This Week’s Insights: Classical music has a fundamental tech infrastructure problem… Why “Roma” could be an audience game-changer… CBS uses AI to better understand its audiences… How Netflix found an audience for global ideas… How arts organizations are changing their purpose and connecting with their communities.
- Classical Music’s Infrastructure Problem: It’s this – try to find classical music on any of the streaming services and it’s an exercise in frustration. The metadata system that tags and classifies music just wasn’t built for classical. The problem? “We’re treating around 300 years of music from various countries, forms, philosophies, and so on as one genre. As far as modern commercial music, we don’t group the past 50 years together” It may seem like a minor inconvenience, but consider how much time and money online companies invest in even minor tweaks in their user interfaces to make them more useable.

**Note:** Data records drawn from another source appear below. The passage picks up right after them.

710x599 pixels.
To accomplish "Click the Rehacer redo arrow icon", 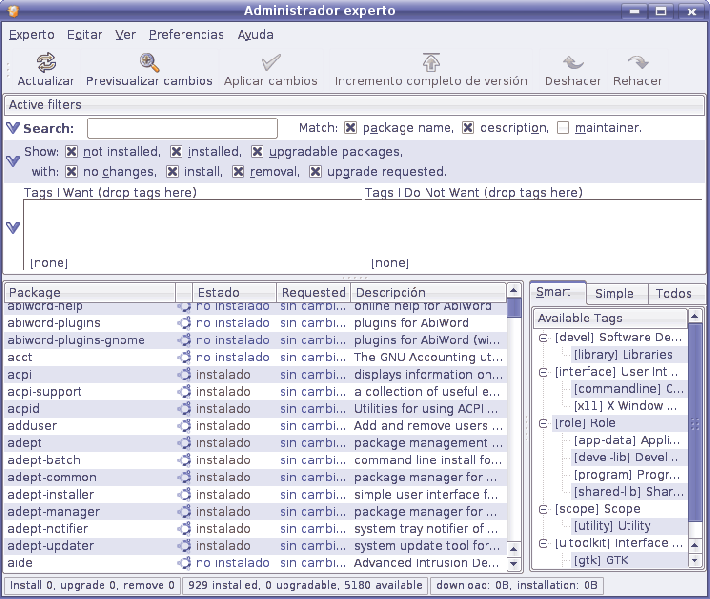I will coord(637,63).
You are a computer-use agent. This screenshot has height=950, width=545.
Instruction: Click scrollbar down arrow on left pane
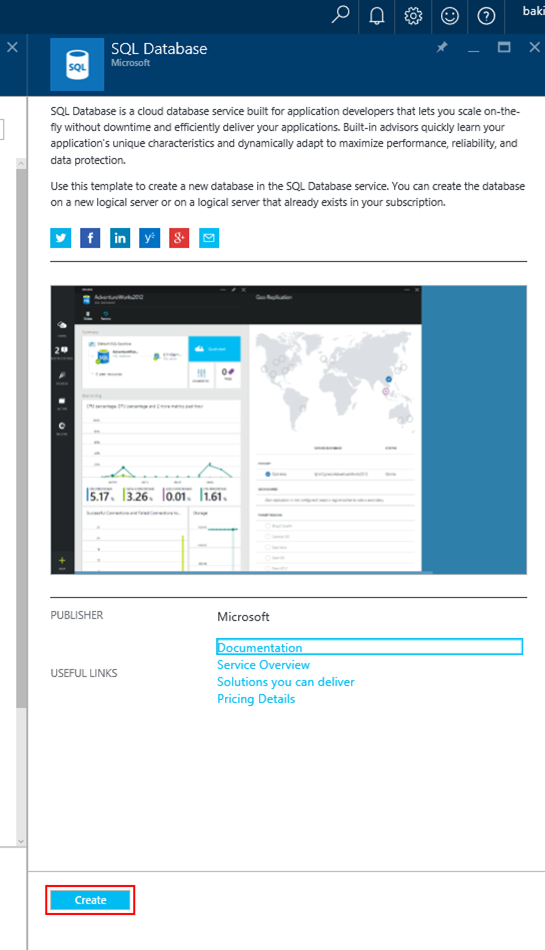click(x=21, y=841)
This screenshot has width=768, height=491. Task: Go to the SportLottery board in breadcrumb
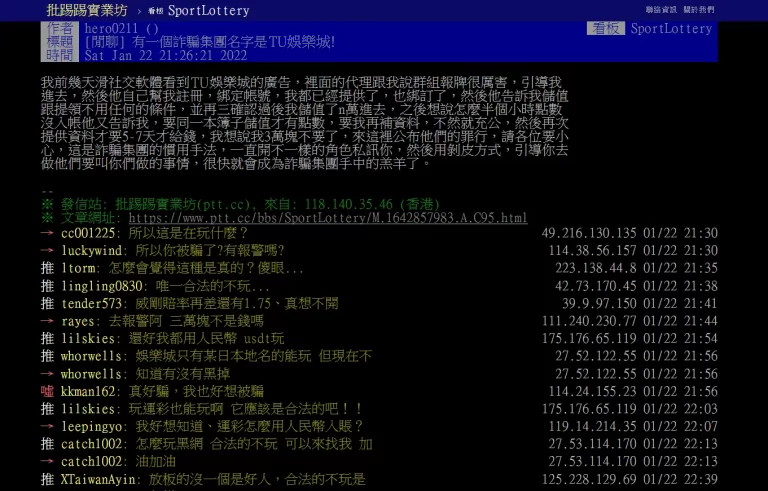194,10
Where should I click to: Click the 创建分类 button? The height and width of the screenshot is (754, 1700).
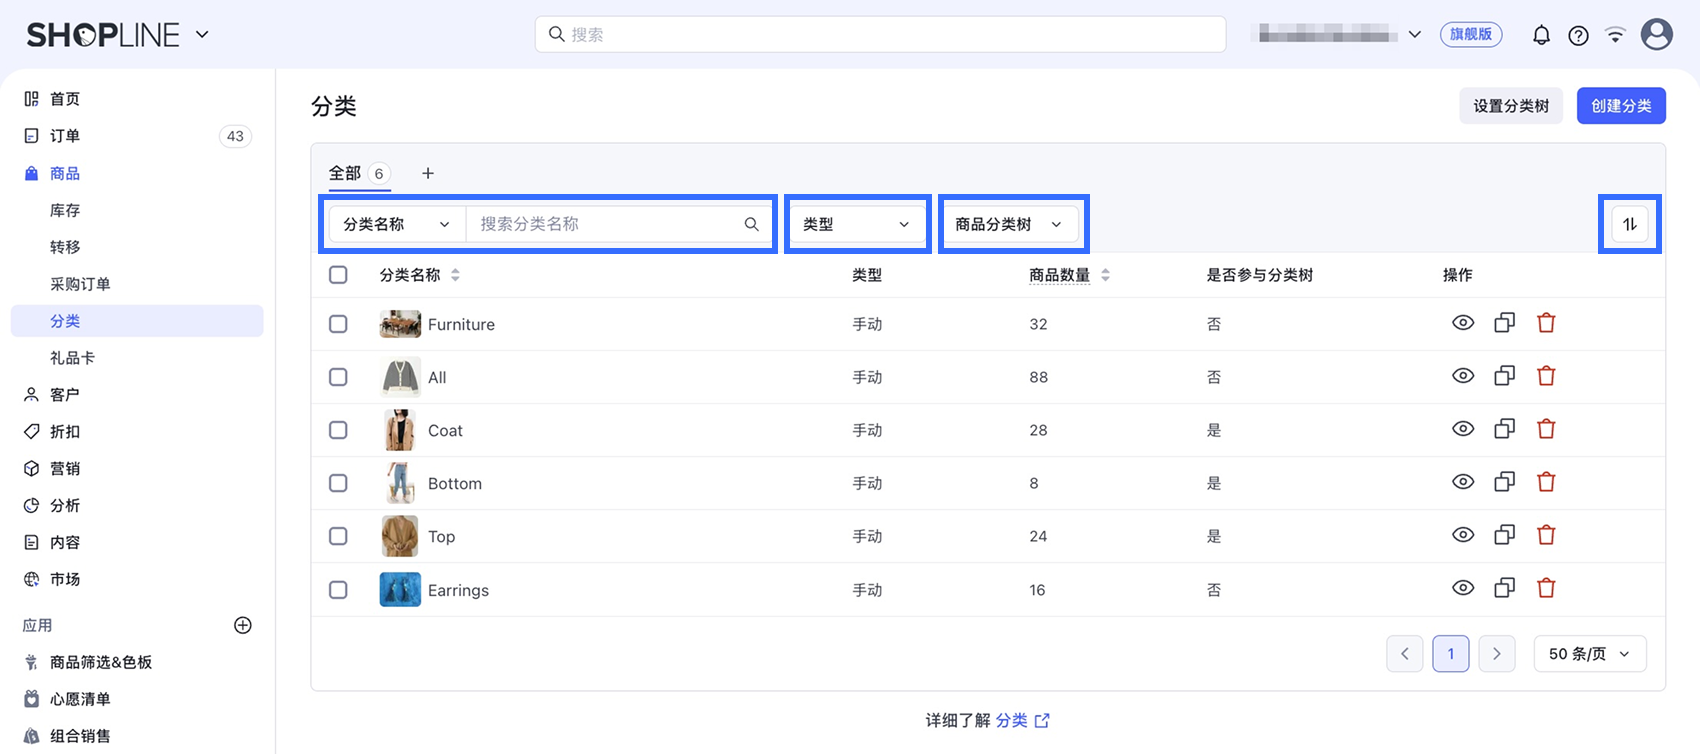click(x=1621, y=106)
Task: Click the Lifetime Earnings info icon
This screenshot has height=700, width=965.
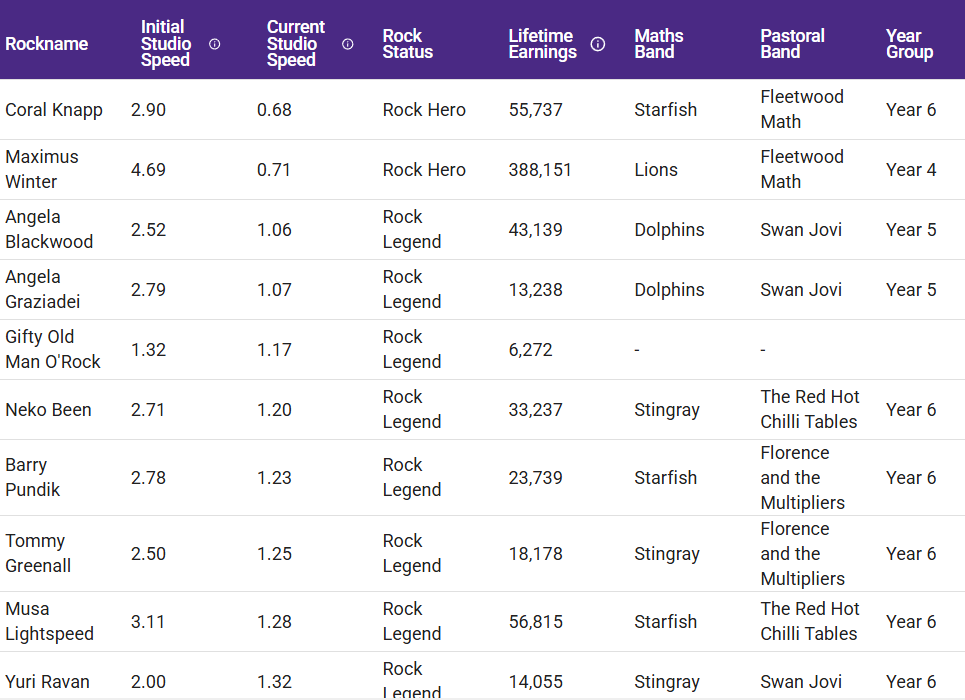Action: point(598,44)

- Why The Movie Industry Has Been Anxiously Watching What Happens To Roma At The Oscars: The mere fact that the movie made the Best Picture category is an existential threat to the very definition of what a movie is. If a film primarily distributed online wins, the debate in Hollywood about what constitutes cinema is over. It would strike a blow to the big multiplex chains, which have refused to show “Roma” because Netflix offered them an exclusive play period of only three weeks; three months is the norm. As far as box office figures, Netflix has said the film has appeared in about 250 theaters in the United States since it was released on Nov. 21, but it refuses to disclose ticket sales. A win by “Roma” could embolden old-line studios like Universal and Warner Bros. to shorten their own theatrical “windows.”

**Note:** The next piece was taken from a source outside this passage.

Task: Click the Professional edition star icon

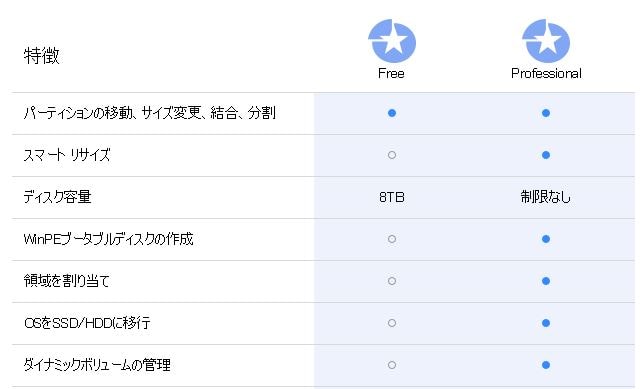Action: (x=546, y=41)
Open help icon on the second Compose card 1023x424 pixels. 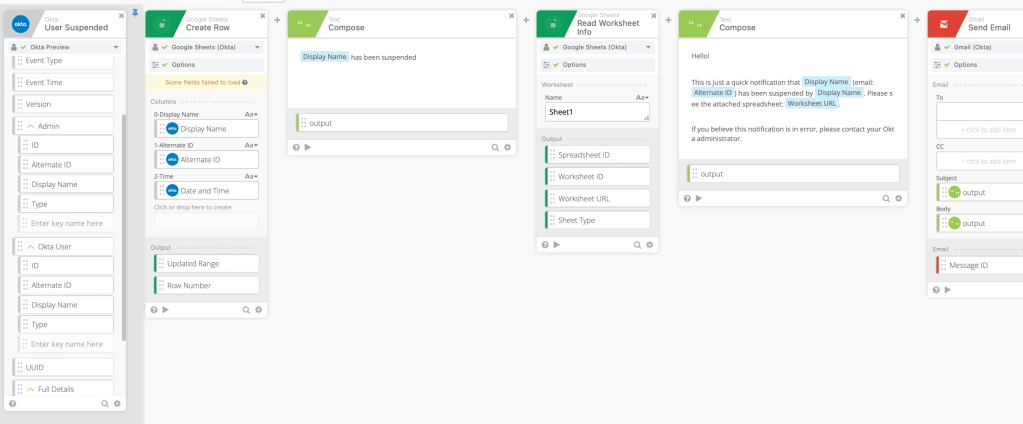[x=686, y=198]
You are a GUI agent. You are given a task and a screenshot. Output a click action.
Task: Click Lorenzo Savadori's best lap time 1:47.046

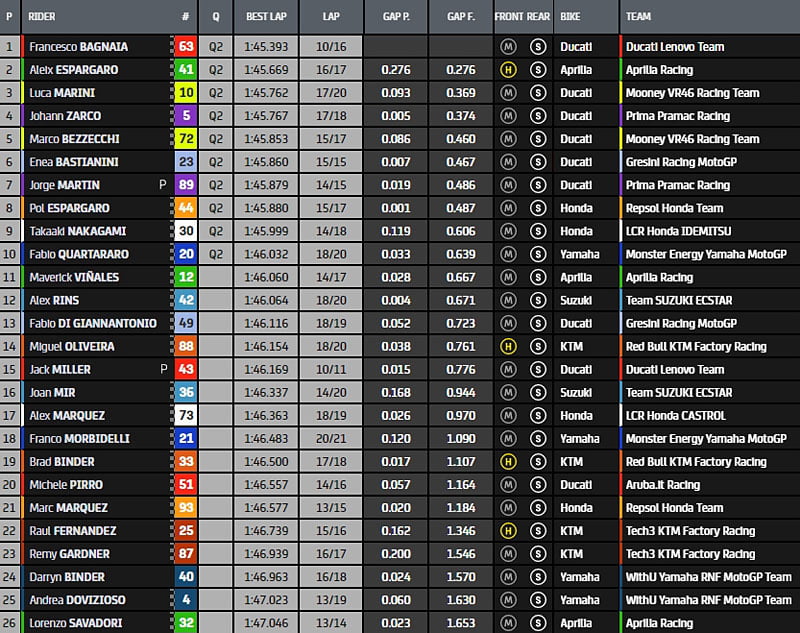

- How CBS Is Using AI To Find Out What Its Audiences Think: This will be happening more and more. We’re awash in data about how audiences interact with content. The bigger issue is sifting through it and figuring out what it means. CBS is using AI to sift through millions of comments and descriptions and reactions and learning to translate comments into meaningful data. The tool measures and categorizes consumers’ responses to characters, plot lines and other topics (like related shows), using a standard set of emotional tags such as “love,” “excited,” “bored,” “sad” or “anxious.”

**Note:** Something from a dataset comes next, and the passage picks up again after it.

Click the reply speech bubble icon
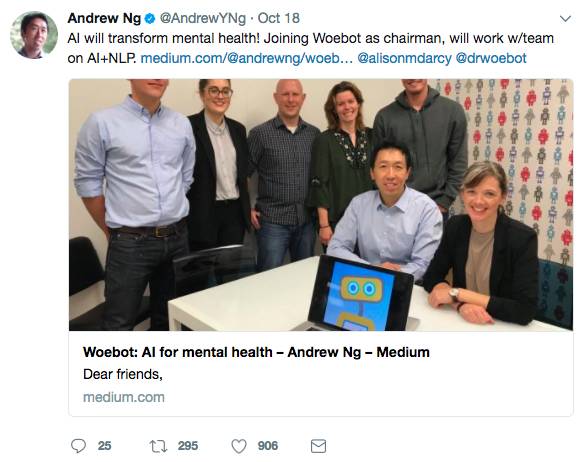 (x=78, y=446)
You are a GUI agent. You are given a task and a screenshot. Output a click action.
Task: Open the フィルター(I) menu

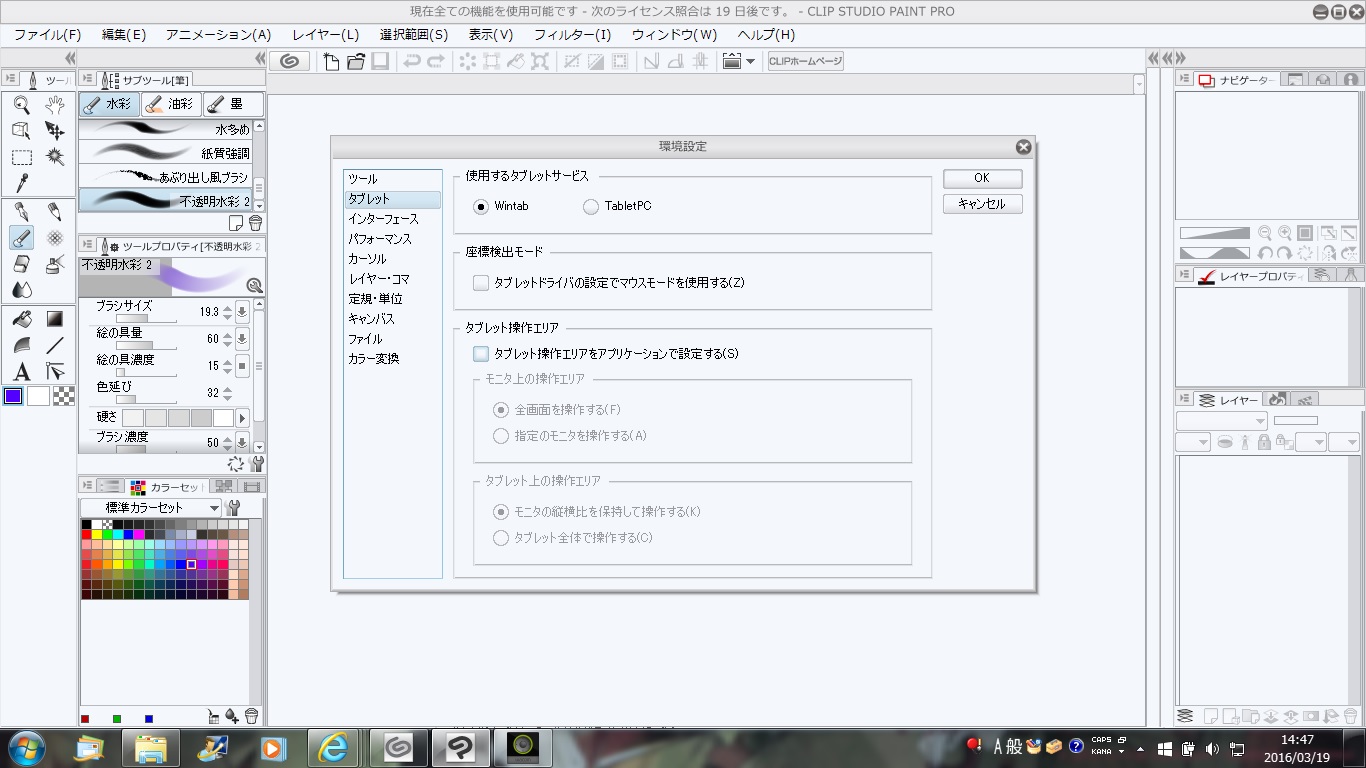572,34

- Netflix Has Discovered An Audience For Global Ideas: In the past, American pop culture was a vehicle for presenting American ideas to the world. But Netflix’s strategy is fundamentally different. Instead of trying to sell American ideas to a foreign audience, it’s aiming to sell international ideas to a global audience. A list of Netflix’s most watched and most culturally significant recent productions looks like a Model United Nations.
- What Do Arts Organizations Exist To Do? It’s a complicated question, actually. And the obvious answer might be to present shows, exhibitions, art, right? But in this era of community engagement, merely presenting is no longer enough. Take a look at Battersea Arts Centre, which “no longer focuses on creating the ‘future of theatre’—a laudable purpose, but not one of much interest to the many who doubt theatre is for them. Instead, it concentrates on inspiring and supporting people to take creative risks to shape their own and their communities’ future, whether those people define themselves as artists or not.”